#110: Shor in the City



It's not often that yours truly gets excited about a Tushar Kapoor movie on a Friday night. This was different. The directors were Krishna and Raj - 2 engineers from A.P. who like all well-behaved 'gults' studied engineering and packed off to US. Since their job was getting monotonous and they wanted to do something exciting they thought why not make some movies for fun. For the next five years, they made short movies, saw a number of films and did some basic workshops on lighting, editing etc. Gradually they did enough to make a delightful movie centered around match-fixing called 99 that released a couple of years ago. It's a pity that movies like 99 get buried under the trash that Bollywood unfailingly dishes out ever so often. If anything, it was one of the best movies of the year. So when Krishna and Raj were coming back with their second mainstream Bollywood movie, I did have good reason to look forward to it. After all, the promos were looking cool too.

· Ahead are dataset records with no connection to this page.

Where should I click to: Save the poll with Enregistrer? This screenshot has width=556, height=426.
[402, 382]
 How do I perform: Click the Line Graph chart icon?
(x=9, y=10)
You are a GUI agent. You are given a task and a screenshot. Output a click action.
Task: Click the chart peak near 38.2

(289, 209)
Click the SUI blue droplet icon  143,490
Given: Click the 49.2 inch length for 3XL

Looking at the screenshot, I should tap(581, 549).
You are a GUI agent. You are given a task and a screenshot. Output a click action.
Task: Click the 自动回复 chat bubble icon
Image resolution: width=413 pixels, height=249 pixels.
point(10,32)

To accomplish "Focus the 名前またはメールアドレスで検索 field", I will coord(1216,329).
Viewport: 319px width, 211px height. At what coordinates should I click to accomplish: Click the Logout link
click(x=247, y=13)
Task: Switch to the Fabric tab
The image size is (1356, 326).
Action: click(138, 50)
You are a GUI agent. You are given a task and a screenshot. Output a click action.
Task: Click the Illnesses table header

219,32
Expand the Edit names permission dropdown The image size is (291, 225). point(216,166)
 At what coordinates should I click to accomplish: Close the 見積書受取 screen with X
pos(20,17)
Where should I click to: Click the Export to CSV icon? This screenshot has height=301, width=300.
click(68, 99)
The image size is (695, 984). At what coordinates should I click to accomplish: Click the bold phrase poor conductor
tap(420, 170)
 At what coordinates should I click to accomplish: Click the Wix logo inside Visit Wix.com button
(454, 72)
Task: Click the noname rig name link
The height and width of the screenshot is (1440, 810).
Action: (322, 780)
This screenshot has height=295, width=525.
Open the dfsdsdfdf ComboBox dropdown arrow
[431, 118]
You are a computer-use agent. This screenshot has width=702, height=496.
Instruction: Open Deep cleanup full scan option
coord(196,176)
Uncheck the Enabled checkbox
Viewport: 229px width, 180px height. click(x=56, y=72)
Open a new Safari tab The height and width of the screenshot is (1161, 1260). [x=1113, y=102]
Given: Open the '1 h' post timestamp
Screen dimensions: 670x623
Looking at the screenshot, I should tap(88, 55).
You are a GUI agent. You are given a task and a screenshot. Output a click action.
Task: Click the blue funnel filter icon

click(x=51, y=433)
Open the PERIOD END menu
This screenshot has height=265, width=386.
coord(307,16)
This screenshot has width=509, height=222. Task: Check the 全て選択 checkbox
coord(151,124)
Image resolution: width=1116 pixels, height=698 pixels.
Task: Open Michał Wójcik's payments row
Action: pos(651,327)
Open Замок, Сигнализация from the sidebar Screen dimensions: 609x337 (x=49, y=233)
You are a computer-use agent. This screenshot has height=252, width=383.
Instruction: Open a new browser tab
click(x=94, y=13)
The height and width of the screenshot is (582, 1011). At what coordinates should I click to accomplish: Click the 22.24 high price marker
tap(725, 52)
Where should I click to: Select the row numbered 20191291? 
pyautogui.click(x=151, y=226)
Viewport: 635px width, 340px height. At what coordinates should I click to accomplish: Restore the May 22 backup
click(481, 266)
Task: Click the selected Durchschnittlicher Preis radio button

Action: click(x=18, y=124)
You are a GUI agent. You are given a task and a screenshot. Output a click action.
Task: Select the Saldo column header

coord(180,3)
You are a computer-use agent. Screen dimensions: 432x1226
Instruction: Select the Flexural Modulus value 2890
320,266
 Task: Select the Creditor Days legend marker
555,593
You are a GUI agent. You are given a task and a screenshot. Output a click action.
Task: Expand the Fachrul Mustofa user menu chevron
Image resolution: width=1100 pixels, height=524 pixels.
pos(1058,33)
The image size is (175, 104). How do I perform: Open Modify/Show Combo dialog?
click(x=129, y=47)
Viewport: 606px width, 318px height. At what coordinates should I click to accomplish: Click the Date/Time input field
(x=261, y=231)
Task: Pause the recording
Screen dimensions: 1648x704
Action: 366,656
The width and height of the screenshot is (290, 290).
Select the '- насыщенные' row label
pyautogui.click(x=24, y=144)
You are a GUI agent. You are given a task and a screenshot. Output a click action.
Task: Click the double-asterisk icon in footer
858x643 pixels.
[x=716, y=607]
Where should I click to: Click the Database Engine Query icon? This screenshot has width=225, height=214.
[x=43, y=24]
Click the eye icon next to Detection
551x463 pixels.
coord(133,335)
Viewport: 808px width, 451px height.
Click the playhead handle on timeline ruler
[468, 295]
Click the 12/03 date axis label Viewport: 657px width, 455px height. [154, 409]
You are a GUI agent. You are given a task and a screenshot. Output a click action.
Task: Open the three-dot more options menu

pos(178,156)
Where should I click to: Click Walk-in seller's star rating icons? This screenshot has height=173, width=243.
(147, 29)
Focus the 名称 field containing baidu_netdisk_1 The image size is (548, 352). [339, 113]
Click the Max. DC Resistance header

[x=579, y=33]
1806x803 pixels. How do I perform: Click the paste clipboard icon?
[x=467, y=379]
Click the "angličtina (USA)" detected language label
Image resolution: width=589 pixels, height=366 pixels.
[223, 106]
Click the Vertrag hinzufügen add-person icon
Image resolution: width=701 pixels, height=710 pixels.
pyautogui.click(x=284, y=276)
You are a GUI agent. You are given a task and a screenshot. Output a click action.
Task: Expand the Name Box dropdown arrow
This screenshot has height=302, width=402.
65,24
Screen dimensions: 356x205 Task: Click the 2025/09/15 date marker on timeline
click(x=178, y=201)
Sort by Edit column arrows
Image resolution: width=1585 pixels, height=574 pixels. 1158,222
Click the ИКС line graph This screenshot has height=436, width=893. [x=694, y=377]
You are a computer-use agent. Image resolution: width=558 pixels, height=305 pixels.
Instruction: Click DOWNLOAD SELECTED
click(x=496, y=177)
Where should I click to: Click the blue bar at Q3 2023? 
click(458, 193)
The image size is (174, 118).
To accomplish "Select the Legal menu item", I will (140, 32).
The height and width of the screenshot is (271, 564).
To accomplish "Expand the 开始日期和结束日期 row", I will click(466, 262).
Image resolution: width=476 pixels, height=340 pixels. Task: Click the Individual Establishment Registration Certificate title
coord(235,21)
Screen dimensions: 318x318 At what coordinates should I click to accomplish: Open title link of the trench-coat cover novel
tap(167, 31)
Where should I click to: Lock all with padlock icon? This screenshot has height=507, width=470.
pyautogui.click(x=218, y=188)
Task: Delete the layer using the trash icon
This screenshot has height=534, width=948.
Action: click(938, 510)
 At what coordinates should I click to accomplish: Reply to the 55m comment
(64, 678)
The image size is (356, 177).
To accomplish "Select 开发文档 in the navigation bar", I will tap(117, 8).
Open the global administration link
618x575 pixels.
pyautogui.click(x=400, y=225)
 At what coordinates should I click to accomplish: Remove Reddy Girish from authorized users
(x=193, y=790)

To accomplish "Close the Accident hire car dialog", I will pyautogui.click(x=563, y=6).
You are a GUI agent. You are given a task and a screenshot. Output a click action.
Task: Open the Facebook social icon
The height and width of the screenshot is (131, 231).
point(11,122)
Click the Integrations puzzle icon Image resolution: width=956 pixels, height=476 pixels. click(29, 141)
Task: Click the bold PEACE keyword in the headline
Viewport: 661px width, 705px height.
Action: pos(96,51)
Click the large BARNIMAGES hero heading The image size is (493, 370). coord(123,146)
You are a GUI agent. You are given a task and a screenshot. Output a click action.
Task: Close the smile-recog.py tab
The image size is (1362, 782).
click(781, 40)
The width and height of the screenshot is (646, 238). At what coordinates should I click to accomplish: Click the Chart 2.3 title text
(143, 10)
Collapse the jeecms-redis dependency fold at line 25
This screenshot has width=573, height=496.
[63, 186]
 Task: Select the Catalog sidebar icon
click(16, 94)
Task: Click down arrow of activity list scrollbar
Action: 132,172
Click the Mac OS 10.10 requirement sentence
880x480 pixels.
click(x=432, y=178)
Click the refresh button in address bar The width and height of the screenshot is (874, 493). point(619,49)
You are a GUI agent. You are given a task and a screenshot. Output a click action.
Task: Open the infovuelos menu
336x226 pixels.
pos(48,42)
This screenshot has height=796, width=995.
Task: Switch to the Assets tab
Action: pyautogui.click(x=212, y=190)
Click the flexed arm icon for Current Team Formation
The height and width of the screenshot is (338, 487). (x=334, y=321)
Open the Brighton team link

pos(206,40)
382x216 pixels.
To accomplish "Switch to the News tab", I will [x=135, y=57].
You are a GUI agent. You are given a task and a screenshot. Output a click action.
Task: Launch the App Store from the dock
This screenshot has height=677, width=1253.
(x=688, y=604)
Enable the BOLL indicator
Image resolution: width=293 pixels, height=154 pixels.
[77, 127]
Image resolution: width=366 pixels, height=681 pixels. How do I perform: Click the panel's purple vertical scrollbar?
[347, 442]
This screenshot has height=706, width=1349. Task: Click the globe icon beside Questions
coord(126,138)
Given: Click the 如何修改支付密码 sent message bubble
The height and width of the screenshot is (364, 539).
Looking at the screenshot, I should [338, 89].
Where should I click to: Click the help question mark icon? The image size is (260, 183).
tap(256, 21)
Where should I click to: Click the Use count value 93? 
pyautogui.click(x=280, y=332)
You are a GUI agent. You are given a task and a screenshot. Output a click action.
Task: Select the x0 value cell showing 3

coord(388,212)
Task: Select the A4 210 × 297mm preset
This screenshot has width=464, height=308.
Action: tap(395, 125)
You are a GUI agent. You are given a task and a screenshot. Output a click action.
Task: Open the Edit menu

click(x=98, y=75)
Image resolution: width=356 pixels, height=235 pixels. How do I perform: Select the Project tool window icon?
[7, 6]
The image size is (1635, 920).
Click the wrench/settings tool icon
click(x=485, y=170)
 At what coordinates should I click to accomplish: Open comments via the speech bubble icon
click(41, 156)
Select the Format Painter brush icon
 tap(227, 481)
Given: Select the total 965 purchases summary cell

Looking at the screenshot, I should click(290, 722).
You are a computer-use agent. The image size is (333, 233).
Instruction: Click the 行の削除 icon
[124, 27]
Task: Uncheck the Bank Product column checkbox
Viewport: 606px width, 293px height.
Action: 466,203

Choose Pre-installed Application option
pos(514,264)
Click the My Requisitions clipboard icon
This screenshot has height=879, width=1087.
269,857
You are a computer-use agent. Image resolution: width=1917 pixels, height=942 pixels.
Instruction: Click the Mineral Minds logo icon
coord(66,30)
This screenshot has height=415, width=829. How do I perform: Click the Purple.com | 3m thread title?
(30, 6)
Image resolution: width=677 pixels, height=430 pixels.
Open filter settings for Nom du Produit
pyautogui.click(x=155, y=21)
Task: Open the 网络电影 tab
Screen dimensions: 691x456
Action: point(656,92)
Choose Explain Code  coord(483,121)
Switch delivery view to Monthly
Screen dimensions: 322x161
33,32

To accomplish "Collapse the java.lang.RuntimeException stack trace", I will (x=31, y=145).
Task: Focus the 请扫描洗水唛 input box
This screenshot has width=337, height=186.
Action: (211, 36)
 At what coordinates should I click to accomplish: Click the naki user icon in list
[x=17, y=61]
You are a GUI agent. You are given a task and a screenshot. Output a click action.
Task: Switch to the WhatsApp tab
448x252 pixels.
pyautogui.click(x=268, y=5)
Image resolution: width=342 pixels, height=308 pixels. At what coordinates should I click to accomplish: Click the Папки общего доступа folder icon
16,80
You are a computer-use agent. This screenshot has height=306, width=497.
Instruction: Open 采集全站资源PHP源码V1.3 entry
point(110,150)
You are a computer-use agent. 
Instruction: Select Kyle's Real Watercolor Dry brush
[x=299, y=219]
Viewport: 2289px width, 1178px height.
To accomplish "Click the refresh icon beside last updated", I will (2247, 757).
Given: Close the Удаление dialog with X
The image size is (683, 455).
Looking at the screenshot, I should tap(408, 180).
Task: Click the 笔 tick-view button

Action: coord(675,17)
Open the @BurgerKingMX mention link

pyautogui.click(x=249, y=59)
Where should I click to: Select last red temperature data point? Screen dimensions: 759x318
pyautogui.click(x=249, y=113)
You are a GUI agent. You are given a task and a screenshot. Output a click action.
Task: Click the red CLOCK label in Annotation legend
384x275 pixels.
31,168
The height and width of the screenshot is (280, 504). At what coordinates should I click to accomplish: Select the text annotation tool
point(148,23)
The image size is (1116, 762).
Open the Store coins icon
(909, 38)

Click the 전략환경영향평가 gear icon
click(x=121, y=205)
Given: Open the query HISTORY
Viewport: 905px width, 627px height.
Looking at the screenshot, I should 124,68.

Shor in the City is a slice-of-life account of a few characters in the city of Mumbai during the ten days of Ganesh Chaturthi. The characters are Abhay (Senthil Ramamoorthy)- a US returned businessman setting his own office in Mumbai, a cricketer Saawan (Sandeep Kishan) wanting to break into the Mumbai U-22 team and three small-time crooks played by Nikhil Dwiwedi, Tushaar Kapoor and Pitobash. It takes time to establish the problems in the lives of each of these characters but we come to know soon that Abhay is being harassed by a few local goons and Saawan needs some money to bribe a selector. The intentions of the three crooks are not so clearly spelled out. Out of the three crooks, Tushaar is the good Samaritan. He makes pirated books but wouldn't cheat while printing them. The other two operate like misguided missiles especially Pitobash. What is their ultimate need is not something that the writers dwell upon much and that story track is one of the failings of the movie.

The movie stays unpretentious in it's form and moves with an easy pace after the first fifteen minutes .The different storylines are just about connected towards the end without any dramatic twist. All along, there's a sense that the stories were going to merge in some sort of a 'wow' moment but that doesn't happen. The good thing however is that it doesn't bore you. You want the characters to take their time with their problems and since they don't jar you what they're doing on-screen, watching Shor in the City isn't a very trying experience. This, in spite of no big names or any dash of glamor. The music is another plus point and the soundtrack does make you wish the songs especially Saibo, had a reprise. The track on the opening credits is another stunner.

One has to be patient while watching Shor in the City. It is not an instant gratifier. The good moments are not few but still far in between. The sountrack lends the right earthiness to the realism in the movie and while the support cast of Radhika Apte, Amit Mistry and Girija Oak are able and fit in well, they don't exactly set the screen on fire. All in all, the movie's very much making the passing grade. There are some movies you think the directors and actors could've done more with to make it better. With Shor in the City, you get the feeling that everyone's actually given their best. Just that, it wasn't enough.